4 Bean Curry Quinoa Salad

This 4 Bean Curry Quinoa Salad is vibrant, nutritious, and packed with flavor! Perfect for lunch or as a hearty side.
Prep Time 15 minutes
Cook Time 20 minutes
Total Time 35 minutes
Servings: 4 servings
Course: Salad
Cuisine: Vegan

Ingredients
  

  • 1 cup white quinoa uncooked
  • 1/4 head cauliflower
  • 1 cup chopped celery
  • 1 can 4 Bean Salad (15 oz)
  • 1/4 cup olive oil
  • 1 tbsp curry powder
  • 1 tsp kosher salt
  • 1/2 tsp cumin
  • 1/2 tsp ground ginger

Equipment

  • Medium Saucepan
  • Large mixing bowl
  • Cutting board and knife
  • Measuring cups and spoons
  • Whisk
  • Storage containers

Method
 

  1. Start by rinsing the quinoa under cold water in a fine-mesh strainer. In a medium saucepan, combine 1 cup of rinsed quinoa with 2 cups of water. Bring to a boil, then reduce heat to low, cover, and simmer for about 15 minutes or until fluffy. Remove from heat and let sit covered for 5 minutes, then fluff with a fork.
  2. While the quinoa is cooking, chop your vegetables. Cut the cauliflower into small florets and finely chop the celery.
  3. In a small bowl, combine olive oil, curry powder, kosher salt, cumin, and ground ginger.

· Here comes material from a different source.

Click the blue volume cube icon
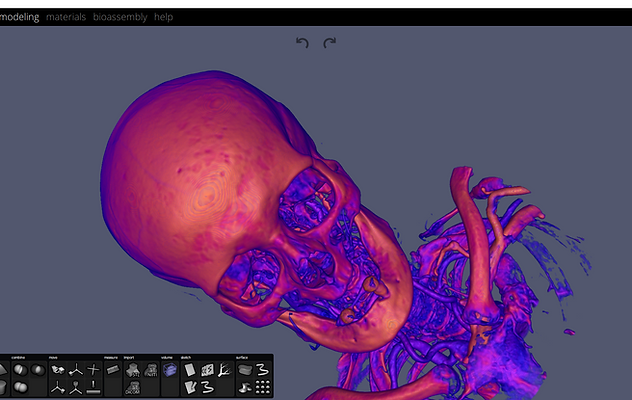632x400 pixels. [169, 369]
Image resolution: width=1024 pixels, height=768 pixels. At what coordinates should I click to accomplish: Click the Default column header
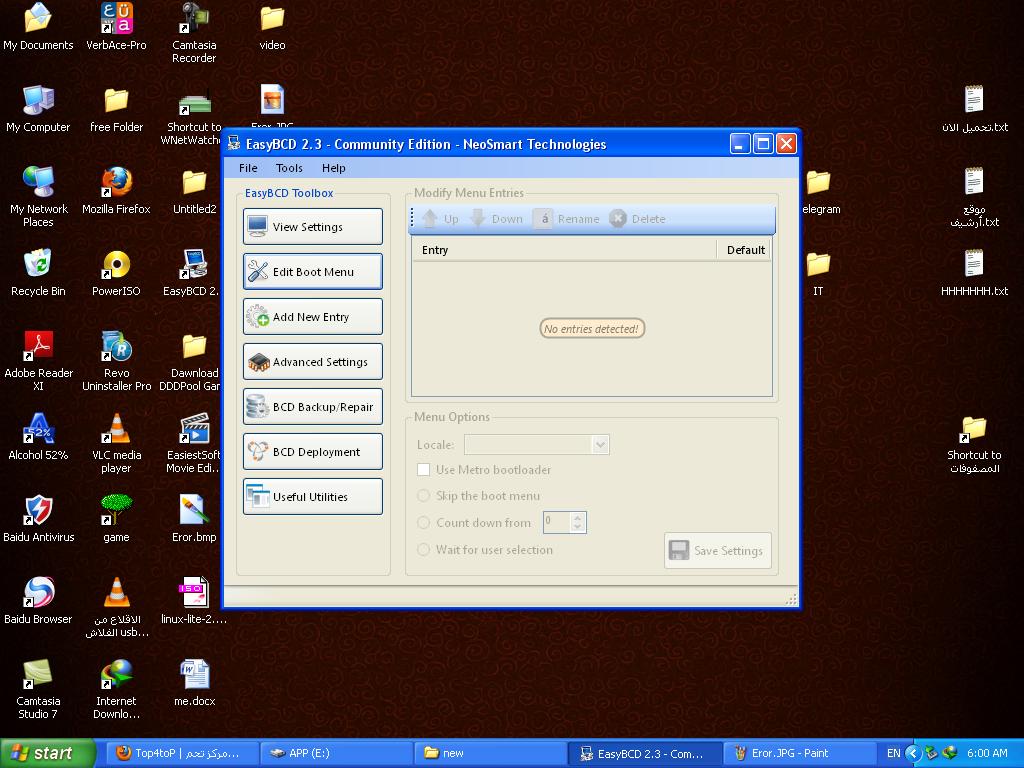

Whisk until smooth and well combined.
  4. In a large mixing bowl, add the cooked quinoa, chopped celery, cauliflower, and the can of 4 Bean Salad (drained and rinsed). Drizzle the dressing over the salad and toss everything together until well coated.
  5. For the best flavor, let the salad sit in the refrigerator for at least 30 minutes before serving.

Notes

  • This salad can be stored in an airtight container in the refrigerator for up to 5 days.
  • If the salad absorbs too much dressing, drizzle with olive oil and a squeeze of lemon juice before serving.
  • Feel free to add additional vegetables like bell peppers or spinach for more nutrients.